== Exercise ==
Your output should be the line with "Screenshot is 375x667." and all following lines of the data below, through the end, repeated exactly.

Study material: Begin

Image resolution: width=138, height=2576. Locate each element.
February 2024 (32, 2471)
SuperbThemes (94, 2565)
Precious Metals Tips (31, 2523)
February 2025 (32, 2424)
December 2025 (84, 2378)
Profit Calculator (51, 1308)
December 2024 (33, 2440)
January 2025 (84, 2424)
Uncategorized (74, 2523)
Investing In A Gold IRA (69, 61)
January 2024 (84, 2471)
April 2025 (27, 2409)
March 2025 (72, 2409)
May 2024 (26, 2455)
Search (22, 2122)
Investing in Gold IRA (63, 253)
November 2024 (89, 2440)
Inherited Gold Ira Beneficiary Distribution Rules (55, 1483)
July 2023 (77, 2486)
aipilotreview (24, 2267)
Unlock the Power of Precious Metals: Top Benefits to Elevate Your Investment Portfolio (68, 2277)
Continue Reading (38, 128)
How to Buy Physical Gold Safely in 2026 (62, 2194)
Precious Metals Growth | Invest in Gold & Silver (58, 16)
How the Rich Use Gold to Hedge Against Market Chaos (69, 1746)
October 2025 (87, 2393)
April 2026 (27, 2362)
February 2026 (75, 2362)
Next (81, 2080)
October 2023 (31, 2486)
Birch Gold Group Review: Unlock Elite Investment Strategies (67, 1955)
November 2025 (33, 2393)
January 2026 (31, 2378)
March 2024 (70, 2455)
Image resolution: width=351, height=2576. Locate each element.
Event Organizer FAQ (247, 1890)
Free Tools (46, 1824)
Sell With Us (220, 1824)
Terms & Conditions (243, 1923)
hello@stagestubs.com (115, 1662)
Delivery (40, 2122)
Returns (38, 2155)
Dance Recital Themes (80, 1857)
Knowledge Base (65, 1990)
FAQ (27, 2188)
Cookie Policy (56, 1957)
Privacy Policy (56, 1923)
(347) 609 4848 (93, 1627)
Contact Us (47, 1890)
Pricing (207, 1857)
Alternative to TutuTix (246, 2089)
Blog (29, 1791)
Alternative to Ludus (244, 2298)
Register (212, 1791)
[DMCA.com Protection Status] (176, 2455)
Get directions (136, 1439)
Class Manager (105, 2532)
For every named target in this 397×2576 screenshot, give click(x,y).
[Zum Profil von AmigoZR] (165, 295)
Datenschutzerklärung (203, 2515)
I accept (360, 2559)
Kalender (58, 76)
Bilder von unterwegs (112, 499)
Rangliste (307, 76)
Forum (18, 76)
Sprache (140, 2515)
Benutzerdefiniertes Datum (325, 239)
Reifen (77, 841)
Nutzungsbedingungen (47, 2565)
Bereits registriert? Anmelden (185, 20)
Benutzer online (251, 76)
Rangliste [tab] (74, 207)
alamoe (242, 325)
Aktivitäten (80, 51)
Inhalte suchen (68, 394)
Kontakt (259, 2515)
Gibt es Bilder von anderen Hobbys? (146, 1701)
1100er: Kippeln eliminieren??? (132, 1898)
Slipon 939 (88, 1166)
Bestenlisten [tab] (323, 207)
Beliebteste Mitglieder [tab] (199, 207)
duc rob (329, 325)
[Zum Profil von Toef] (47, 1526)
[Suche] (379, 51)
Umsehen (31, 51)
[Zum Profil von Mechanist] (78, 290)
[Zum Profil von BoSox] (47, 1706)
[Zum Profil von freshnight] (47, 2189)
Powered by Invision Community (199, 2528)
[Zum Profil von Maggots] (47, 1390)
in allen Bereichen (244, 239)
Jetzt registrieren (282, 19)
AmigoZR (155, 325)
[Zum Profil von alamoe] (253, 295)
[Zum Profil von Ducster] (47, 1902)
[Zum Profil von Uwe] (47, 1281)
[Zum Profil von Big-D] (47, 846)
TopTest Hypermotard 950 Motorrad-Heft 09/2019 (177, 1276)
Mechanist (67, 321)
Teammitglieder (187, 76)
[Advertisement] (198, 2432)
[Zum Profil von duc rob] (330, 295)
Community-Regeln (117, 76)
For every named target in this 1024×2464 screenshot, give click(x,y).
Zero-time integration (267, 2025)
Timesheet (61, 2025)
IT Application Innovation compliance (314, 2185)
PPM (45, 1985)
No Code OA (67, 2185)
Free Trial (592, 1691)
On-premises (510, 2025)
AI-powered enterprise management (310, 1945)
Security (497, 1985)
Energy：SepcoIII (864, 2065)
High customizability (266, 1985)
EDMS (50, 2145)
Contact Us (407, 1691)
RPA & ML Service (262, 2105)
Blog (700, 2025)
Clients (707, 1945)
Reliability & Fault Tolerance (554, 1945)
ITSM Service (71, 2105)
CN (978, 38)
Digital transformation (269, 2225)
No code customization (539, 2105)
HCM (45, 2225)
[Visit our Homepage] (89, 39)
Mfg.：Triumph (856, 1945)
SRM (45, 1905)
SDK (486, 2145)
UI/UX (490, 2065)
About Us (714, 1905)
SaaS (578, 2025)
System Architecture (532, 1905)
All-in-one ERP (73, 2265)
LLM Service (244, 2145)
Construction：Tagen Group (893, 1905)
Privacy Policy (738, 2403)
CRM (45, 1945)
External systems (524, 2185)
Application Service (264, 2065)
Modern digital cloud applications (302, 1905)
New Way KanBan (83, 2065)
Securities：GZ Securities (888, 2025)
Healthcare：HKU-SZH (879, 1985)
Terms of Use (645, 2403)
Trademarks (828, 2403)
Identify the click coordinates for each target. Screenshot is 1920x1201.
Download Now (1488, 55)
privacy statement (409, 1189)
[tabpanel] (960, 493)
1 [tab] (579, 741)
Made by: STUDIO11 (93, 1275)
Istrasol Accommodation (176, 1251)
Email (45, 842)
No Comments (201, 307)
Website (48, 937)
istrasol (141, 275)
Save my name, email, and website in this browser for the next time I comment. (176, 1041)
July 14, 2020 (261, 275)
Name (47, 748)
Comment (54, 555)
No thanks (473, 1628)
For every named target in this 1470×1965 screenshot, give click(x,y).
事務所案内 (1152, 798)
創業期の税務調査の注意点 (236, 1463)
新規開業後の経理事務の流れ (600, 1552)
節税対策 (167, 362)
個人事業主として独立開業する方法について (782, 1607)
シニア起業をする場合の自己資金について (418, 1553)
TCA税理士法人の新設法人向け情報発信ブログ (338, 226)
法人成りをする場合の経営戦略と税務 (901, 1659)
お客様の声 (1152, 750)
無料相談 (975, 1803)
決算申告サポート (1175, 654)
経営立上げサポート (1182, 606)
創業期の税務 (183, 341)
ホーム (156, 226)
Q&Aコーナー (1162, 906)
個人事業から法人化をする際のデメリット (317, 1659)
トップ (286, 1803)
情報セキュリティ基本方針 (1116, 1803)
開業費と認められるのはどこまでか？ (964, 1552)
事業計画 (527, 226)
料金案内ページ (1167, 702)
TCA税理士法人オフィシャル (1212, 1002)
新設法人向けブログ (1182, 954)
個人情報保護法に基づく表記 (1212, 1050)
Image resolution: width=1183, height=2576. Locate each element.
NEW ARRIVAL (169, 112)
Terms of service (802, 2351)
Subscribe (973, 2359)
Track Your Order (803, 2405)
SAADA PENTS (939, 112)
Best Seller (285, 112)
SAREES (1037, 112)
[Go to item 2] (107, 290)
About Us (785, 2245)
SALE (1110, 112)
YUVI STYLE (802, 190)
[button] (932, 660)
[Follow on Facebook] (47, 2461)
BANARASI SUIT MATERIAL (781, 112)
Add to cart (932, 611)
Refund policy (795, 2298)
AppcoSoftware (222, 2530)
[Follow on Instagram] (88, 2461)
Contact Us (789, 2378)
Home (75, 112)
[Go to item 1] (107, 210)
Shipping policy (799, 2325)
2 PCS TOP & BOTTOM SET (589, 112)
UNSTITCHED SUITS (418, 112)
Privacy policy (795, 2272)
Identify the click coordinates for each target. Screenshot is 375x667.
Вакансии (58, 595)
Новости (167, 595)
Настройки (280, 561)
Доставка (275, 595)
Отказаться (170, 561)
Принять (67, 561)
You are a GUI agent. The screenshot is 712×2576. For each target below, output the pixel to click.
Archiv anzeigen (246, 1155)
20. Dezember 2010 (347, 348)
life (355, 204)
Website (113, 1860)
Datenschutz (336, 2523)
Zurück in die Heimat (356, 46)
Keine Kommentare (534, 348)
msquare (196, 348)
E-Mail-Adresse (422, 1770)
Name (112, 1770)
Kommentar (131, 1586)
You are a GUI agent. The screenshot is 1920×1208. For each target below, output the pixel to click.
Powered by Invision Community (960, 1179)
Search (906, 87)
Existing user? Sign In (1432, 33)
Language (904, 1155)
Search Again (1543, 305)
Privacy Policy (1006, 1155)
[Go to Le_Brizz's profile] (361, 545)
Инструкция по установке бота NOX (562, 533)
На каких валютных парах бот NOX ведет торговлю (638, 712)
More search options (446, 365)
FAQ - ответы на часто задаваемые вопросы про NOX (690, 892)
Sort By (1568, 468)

Study material: End

== Exercise solution ==
Identify the click coordinates for each target. Screenshot is 375x667.
Вакансии (58, 595)
Новости (167, 595)
Настройки (280, 561)
Доставка (275, 595)
Отказаться (170, 561)
Принять (67, 561)
You are a GUI agent. The screenshot is 712×2576. For each target below, output the pixel to click.
Archiv anzeigen (246, 1155)
20. Dezember 2010 (347, 348)
life (355, 204)
Website (113, 1860)
Datenschutz (336, 2523)
Zurück in die Heimat (356, 46)
Keine Kommentare (534, 348)
msquare (196, 348)
E-Mail-Adresse (422, 1770)
Name (112, 1770)
Kommentar (131, 1586)
You are a GUI agent. The screenshot is 1920×1208. For each target below, output the pixel to click.
Powered by Invision Community (960, 1179)
Search (906, 87)
Existing user? Sign In (1432, 33)
Language (904, 1155)
Search Again (1543, 305)
Privacy Policy (1006, 1155)
[Go to Le_Brizz's profile] (361, 545)
Инструкция по установке бота NOX (562, 533)
На каких валютных парах бот NOX ведет торговлю (638, 712)
More search options (446, 365)
FAQ - ответы на часто задаваемые вопросы про NOX (690, 892)
Sort By (1568, 468)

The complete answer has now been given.